Qu’elles soient anciennes ou plus récentes, il n’est jamais trop tard pour parler d’œuvres qui nous ont marqués. Le feuilleton On y revient... s’y consacre. Aujourd’hui, Thibault Scohier nous raconte son expérience avec Trois Souvenirs de ma jeunesse d’Arnaud Desplechin.

Arnaud Desplechin, le réalisateur, a déjà une filmographie solide. Il faut préciser immédiatement que Trois Souvenirs de ma jeunesse est un préquel de Comment je me suis disputé, pour ajouter tout aussi rapidement qu’on peut le visionner sans connaître les autres œuvres de son créateur. La patte de celui-ci est bien visible mais au-delà de la maestria de son style, c’est la sincérité de cette histoire d’amour qui force le respect du spectateur, jusqu’à faire vibrer ses tréfonds.

Mais commençons par l’histoire : Paul Dédalus, anthropologue interprété par Mathieu Amalric, revient en France pour travailler au Quai d’Orsay.
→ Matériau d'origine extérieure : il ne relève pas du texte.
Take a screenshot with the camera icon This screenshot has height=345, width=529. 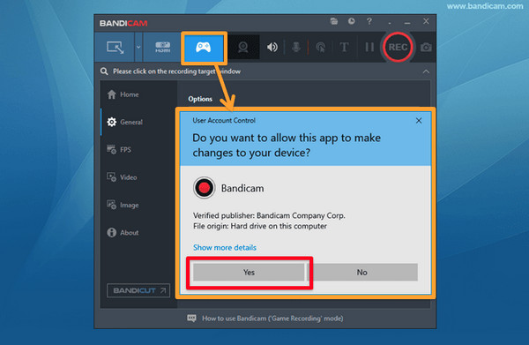(x=426, y=48)
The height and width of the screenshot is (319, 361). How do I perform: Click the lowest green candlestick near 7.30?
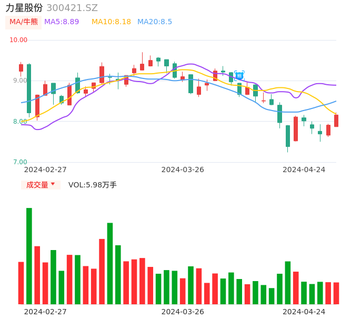pos(288,136)
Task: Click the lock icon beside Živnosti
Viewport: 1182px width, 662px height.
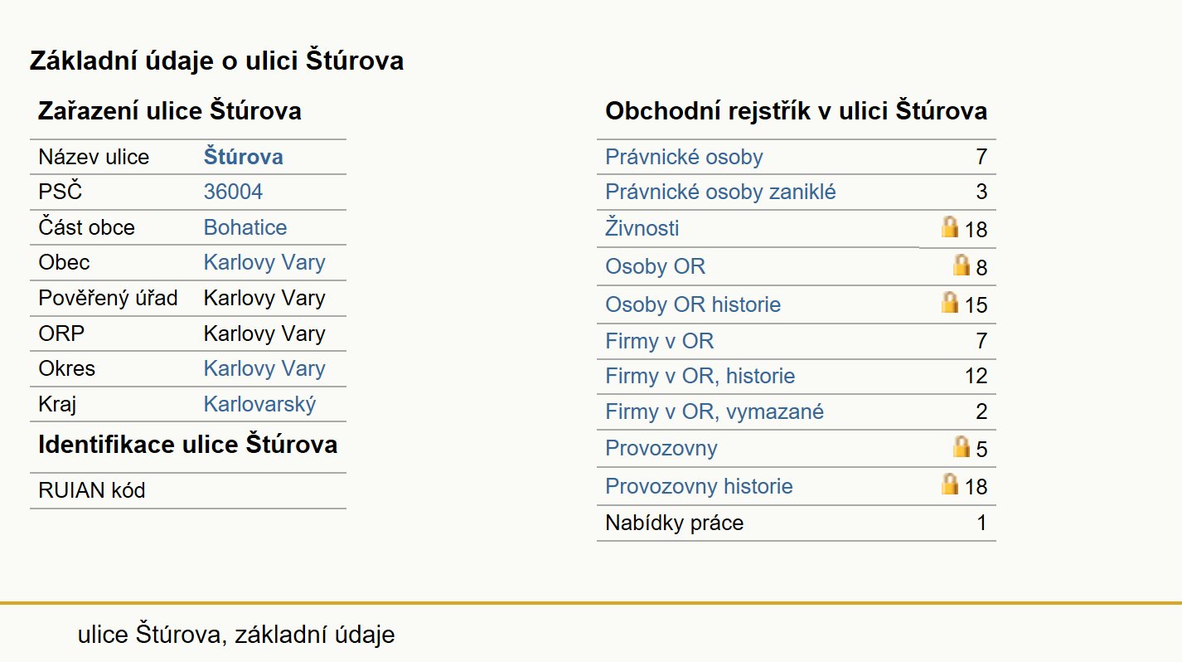Action: (950, 226)
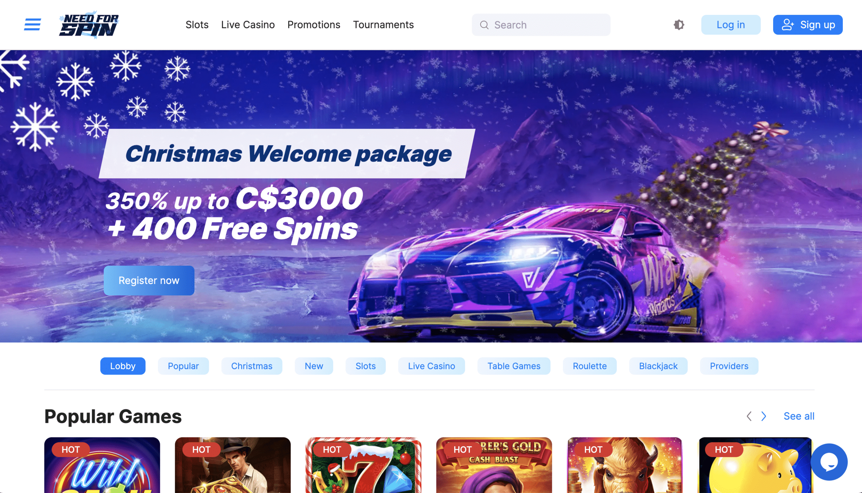The width and height of the screenshot is (862, 493).
Task: Open Promotions from the header
Action: pos(314,25)
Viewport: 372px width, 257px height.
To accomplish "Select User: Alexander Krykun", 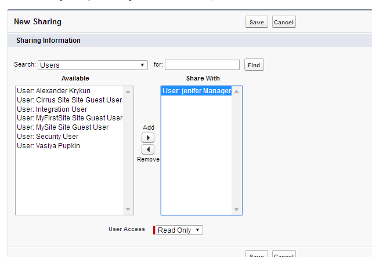I will [x=53, y=91].
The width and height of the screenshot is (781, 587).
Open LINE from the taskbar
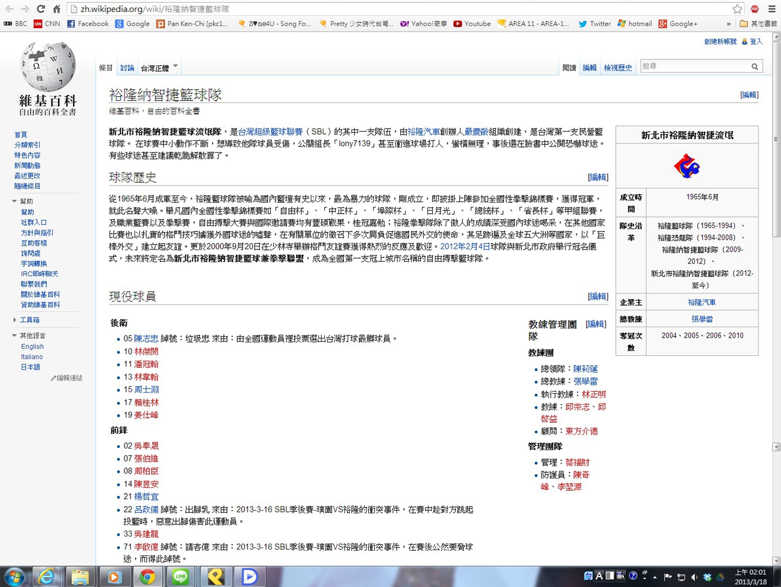180,577
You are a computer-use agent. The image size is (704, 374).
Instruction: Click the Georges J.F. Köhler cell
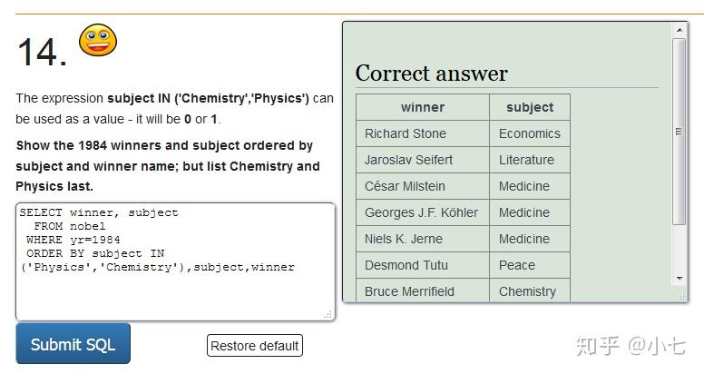coord(421,212)
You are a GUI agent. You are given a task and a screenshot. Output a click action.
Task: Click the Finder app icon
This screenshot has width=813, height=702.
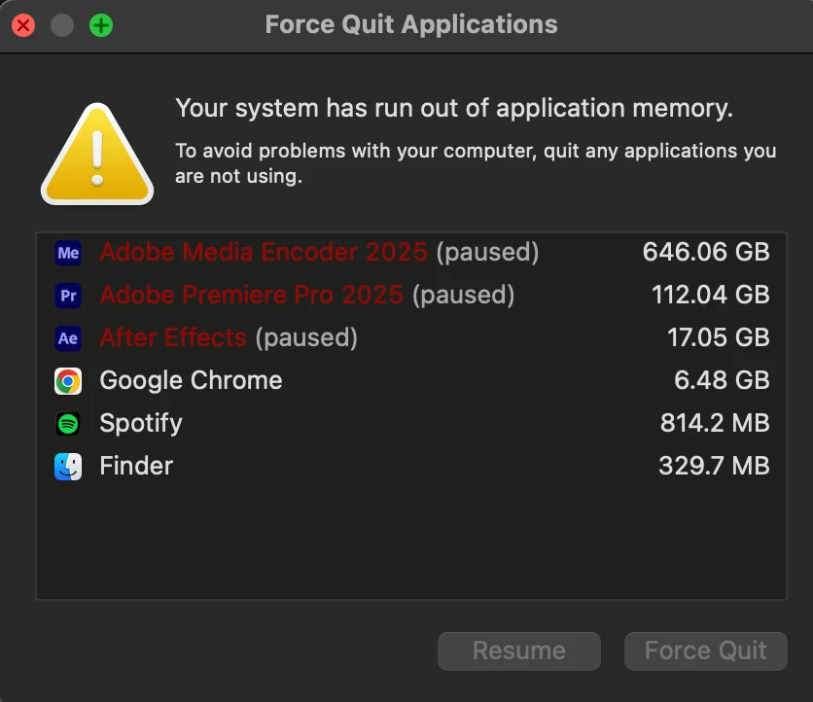(68, 467)
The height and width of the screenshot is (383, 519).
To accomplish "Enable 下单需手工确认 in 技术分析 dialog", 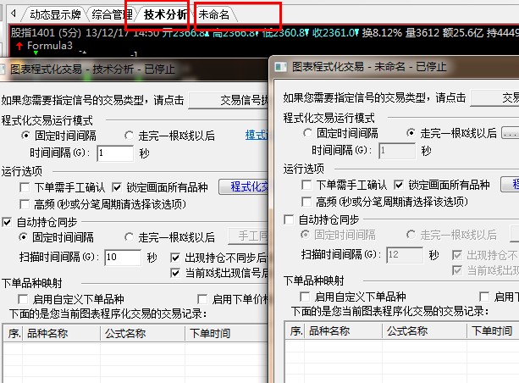I will point(26,186).
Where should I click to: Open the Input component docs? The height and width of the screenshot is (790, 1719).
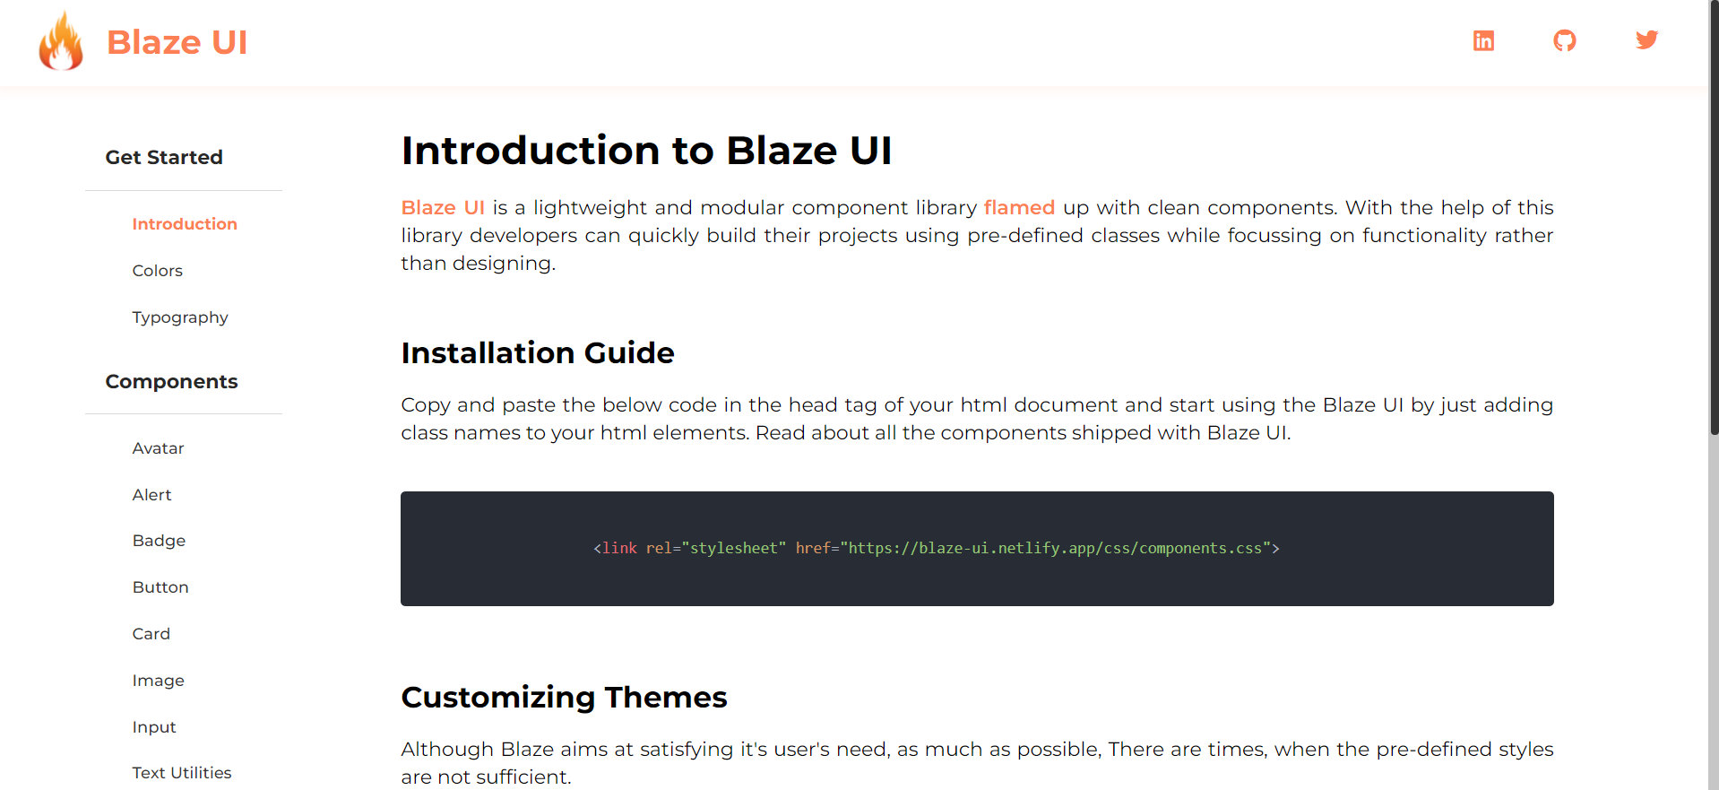coord(153,726)
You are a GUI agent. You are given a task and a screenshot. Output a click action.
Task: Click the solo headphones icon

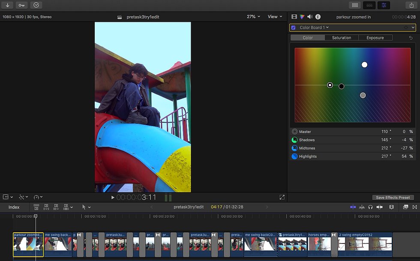pos(370,207)
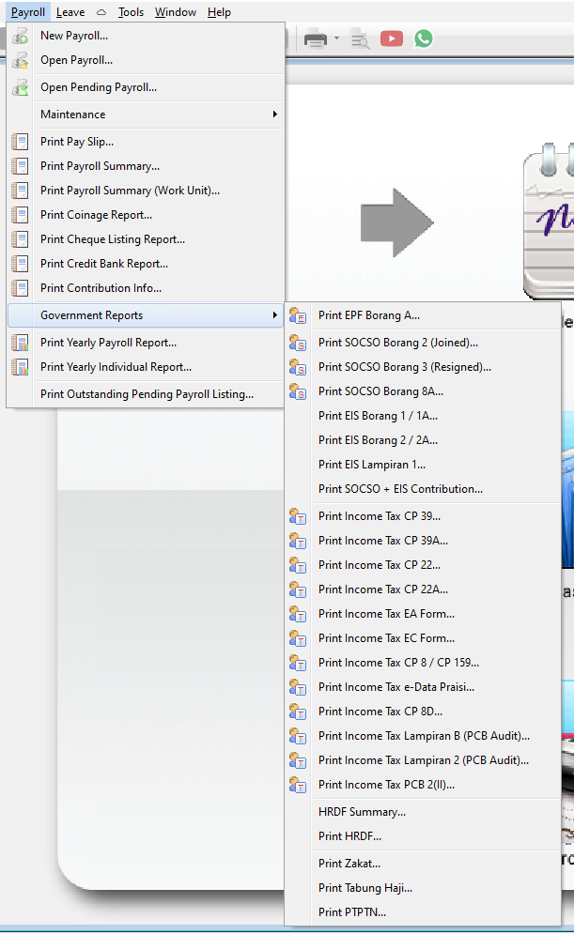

À l’aéroport, un problème se pose avec son passeport ; il existerait un autre Paul Dédalus, né le même jour et la même année que lui ! Assis dans une salle d’interrogatoire sordide des services de renseignements, il va détailler trois souvenirs de sa jeunesse et expliquer les tenants et les aboutissants de l’histoire de son passeport.